Today, the BlackStar Film Festival returns to West Philly for its eighth annual event
August 1, 2019 Category: Featured, Purpose, ShortCentering the cinematic and visual works of artists of the African diaspora, the BlackStar Film Festival opening today offers more than 100 short and feature length films to watch (many making their Philadelphia debuts), daily yoga classes, free panels, and parties.
Some highlights from the schedule include a Questlove produced docu-series about groundbreaking songs in hip hop history; an extended director’s cut of Solange Knowles’ “When I Get Home,” the film accompanying the artist’s album of the same name released earlier this year; a sold out conversation about the potential of radical storytelling to both capture and create social change between filmmaking legend Spike Lee and #MeToo founder Tarana Burke; and the Philadelphia premiere of an India.Arie music video directed by BlackStar’s own founder and executive director, Maori Karmael Holmes.
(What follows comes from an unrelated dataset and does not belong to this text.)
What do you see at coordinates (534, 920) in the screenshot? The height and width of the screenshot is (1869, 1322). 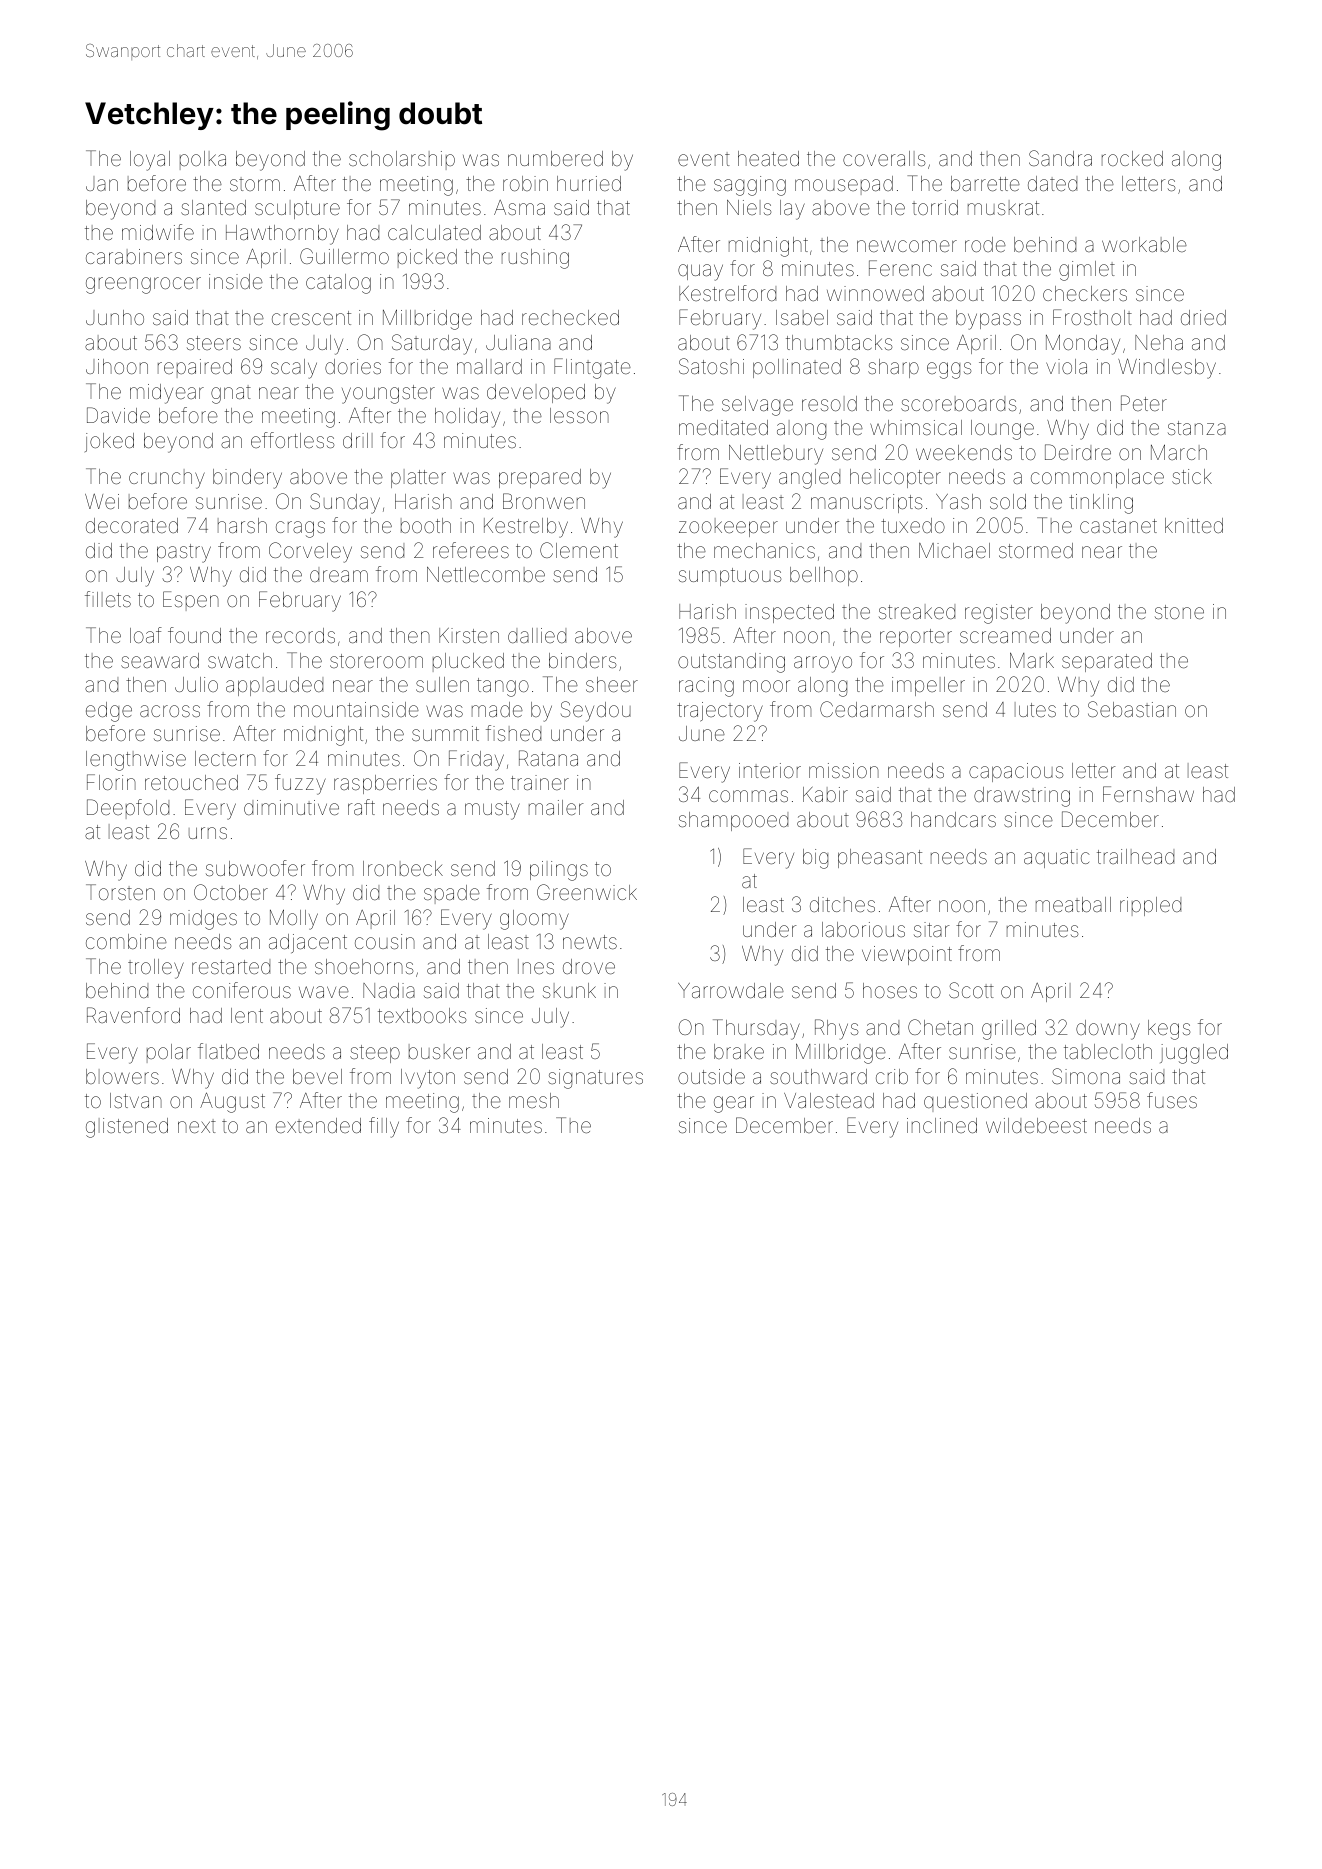 I see `gloomy` at bounding box center [534, 920].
Since its start in 2012, BlackStar has made its home in University City, activating locations like World Cafe Live, UPenn’s Annenberg Center, The ICA, and Drexel’s Pearlstein Theatre. The festival has, however, become most synonymous with the International House, the UPenn residential building that also houses the Lightbox Film Center. As the anchor venue, International House has been the physical and metaphorical center of BlackStar from day one.
But with the impending closing and sale of International House by year’s end, that will all change. Next year’s BlackStar will be somewhere new, and a new city is not outside the realm of possibility. In a recent interview with WHYY, Holmes said, “We could move anywhere[…] Philadelphia is obviously our home. We have deep roots here. We have incredible support from all of our community partners. But there isn’t anything about the conference or the festival that requires that it stay in Philadelphia.”
BlackStar’s potential uprooting from West Philly is a diasporic tale of its own, reminiscent of both the plotlines in some of the festival’s films and also the stories of longtime local residents facing displacement in the rapidly gentrifying neighborhood. In this case, life does imitate art.
But no matter where it ends up, BlackStar will always follow its North Star.